[Begin SUPPLIED ENTRIES]
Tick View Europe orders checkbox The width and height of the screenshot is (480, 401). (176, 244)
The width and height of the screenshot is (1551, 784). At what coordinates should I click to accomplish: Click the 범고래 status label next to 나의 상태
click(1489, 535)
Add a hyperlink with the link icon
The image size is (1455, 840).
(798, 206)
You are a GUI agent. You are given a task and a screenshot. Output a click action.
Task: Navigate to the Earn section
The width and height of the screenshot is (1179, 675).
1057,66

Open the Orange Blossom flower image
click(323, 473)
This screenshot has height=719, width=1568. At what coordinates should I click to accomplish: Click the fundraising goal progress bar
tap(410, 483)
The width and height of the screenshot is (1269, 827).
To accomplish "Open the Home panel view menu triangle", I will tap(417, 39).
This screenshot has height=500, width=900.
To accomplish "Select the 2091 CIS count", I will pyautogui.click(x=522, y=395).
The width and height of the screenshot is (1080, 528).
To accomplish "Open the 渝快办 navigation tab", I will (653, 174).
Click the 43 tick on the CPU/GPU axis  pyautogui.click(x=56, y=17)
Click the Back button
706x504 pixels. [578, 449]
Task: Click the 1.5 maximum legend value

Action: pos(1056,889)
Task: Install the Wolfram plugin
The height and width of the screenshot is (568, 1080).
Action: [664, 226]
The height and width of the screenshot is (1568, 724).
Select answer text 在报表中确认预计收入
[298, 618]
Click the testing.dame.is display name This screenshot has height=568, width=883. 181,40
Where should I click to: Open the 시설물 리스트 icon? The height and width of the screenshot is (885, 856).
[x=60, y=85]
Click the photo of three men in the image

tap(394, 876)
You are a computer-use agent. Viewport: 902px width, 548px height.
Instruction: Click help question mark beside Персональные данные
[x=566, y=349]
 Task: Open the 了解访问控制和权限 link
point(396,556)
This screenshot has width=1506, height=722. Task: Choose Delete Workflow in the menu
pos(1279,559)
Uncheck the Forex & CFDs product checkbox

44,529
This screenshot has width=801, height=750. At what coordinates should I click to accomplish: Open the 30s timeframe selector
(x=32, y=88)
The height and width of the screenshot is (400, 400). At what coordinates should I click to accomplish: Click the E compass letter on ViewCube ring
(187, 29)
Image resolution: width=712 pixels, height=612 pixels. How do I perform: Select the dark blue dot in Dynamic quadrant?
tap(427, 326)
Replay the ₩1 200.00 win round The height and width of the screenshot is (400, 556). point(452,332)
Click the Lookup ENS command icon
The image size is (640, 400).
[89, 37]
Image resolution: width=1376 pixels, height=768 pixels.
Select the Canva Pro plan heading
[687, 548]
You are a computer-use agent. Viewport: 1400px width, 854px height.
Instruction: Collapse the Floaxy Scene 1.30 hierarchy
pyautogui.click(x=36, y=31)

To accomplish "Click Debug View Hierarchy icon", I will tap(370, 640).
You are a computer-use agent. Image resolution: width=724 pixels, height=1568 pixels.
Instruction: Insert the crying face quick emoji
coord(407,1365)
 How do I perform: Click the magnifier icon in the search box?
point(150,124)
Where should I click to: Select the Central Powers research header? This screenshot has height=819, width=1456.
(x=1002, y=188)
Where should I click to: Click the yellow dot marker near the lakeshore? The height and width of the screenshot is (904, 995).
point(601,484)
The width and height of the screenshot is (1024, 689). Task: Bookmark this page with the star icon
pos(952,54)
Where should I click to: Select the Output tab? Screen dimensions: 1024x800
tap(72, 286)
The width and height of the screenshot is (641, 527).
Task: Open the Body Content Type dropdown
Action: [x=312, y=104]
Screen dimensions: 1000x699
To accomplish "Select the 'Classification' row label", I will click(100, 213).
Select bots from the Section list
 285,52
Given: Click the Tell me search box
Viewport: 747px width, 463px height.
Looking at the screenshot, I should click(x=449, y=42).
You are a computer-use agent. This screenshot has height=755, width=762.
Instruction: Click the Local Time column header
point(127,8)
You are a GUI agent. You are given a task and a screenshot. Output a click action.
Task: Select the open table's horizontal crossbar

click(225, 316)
[End SUPPLIED ENTRIES]
# TO BE DONE:
Rewrite all of the lines above, changing "Wolfram plugin" to "Wolfram extension" and leaving everything else as it is.

# EXERCISE ANSWER:
Tick View Europe orders checkbox The width and height of the screenshot is (480, 401). (176, 244)
The width and height of the screenshot is (1551, 784). At what coordinates should I click to accomplish: Click the 범고래 status label next to 나의 상태
click(1489, 535)
Add a hyperlink with the link icon
The image size is (1455, 840).
(798, 206)
You are a GUI agent. You are given a task and a screenshot. Output a click action.
Task: Navigate to the Earn section
The width and height of the screenshot is (1179, 675).
1057,66

Open the Orange Blossom flower image
click(323, 473)
This screenshot has height=719, width=1568. At what coordinates should I click to accomplish: Click the fundraising goal progress bar
tap(410, 483)
The width and height of the screenshot is (1269, 827).
To accomplish "Open the Home panel view menu triangle", I will tap(417, 39).
This screenshot has height=500, width=900.
To accomplish "Select the 2091 CIS count", I will pyautogui.click(x=522, y=395).
The width and height of the screenshot is (1080, 528).
To accomplish "Open the 渝快办 navigation tab", I will (653, 174).
Click the 43 tick on the CPU/GPU axis  pyautogui.click(x=56, y=17)
Click the Back button
706x504 pixels. [578, 449]
Task: Click the 1.5 maximum legend value

Action: pos(1056,889)
Task: Install the Wolfram extension
The height and width of the screenshot is (568, 1080).
Action: [664, 226]
The height and width of the screenshot is (1568, 724).
Select answer text 在报表中确认预计收入
[298, 618]
Click the testing.dame.is display name This screenshot has height=568, width=883. 181,40
Where should I click to: Open the 시설물 리스트 icon? The height and width of the screenshot is (885, 856).
[x=60, y=85]
Click the photo of three men in the image

tap(394, 876)
You are a computer-use agent. Viewport: 902px width, 548px height.
Instruction: Click help question mark beside Персональные данные
[x=566, y=349]
 Task: Open the 了解访问控制和权限 link
point(396,556)
This screenshot has width=1506, height=722. Task: Choose Delete Workflow in the menu
pos(1279,559)
Uncheck the Forex & CFDs product checkbox

44,529
This screenshot has width=801, height=750. At what coordinates should I click to accomplish: Open the 30s timeframe selector
(x=32, y=88)
The height and width of the screenshot is (400, 400). At what coordinates should I click to accomplish: Click the E compass letter on ViewCube ring
(187, 29)
Image resolution: width=712 pixels, height=612 pixels. How do I perform: Select the dark blue dot in Dynamic quadrant?
tap(427, 326)
Replay the ₩1 200.00 win round The height and width of the screenshot is (400, 556). point(452,332)
Click the Lookup ENS command icon
The image size is (640, 400).
[89, 37]
Image resolution: width=1376 pixels, height=768 pixels.
Select the Canva Pro plan heading
[687, 548]
You are a computer-use agent. Viewport: 1400px width, 854px height.
Instruction: Collapse the Floaxy Scene 1.30 hierarchy
pyautogui.click(x=36, y=31)

To accomplish "Click Debug View Hierarchy icon", I will tap(370, 640).
You are a computer-use agent. Image resolution: width=724 pixels, height=1568 pixels.
Instruction: Insert the crying face quick emoji
coord(407,1365)
 How do I perform: Click the magnifier icon in the search box?
point(150,124)
Where should I click to: Select the Central Powers research header? This screenshot has height=819, width=1456.
(x=1002, y=188)
Where should I click to: Click the yellow dot marker near the lakeshore? The height and width of the screenshot is (904, 995).
point(601,484)
The width and height of the screenshot is (1024, 689). Task: Bookmark this page with the star icon
pos(952,54)
Where should I click to: Select the Output tab? Screen dimensions: 1024x800
tap(72, 286)
The width and height of the screenshot is (641, 527).
Task: Open the Body Content Type dropdown
Action: [x=312, y=104]
Screen dimensions: 1000x699
To accomplish "Select the 'Classification' row label", I will click(100, 213).
Select bots from the Section list
 285,52
Given: Click the Tell me search box
Viewport: 747px width, 463px height.
Looking at the screenshot, I should click(x=449, y=42).
You are a computer-use agent. This screenshot has height=755, width=762.
Instruction: Click the Local Time column header
point(127,8)
You are a GUI agent. You are given a task and a screenshot. Output a click action.
Task: Select the open table's horizontal crossbar

click(225, 316)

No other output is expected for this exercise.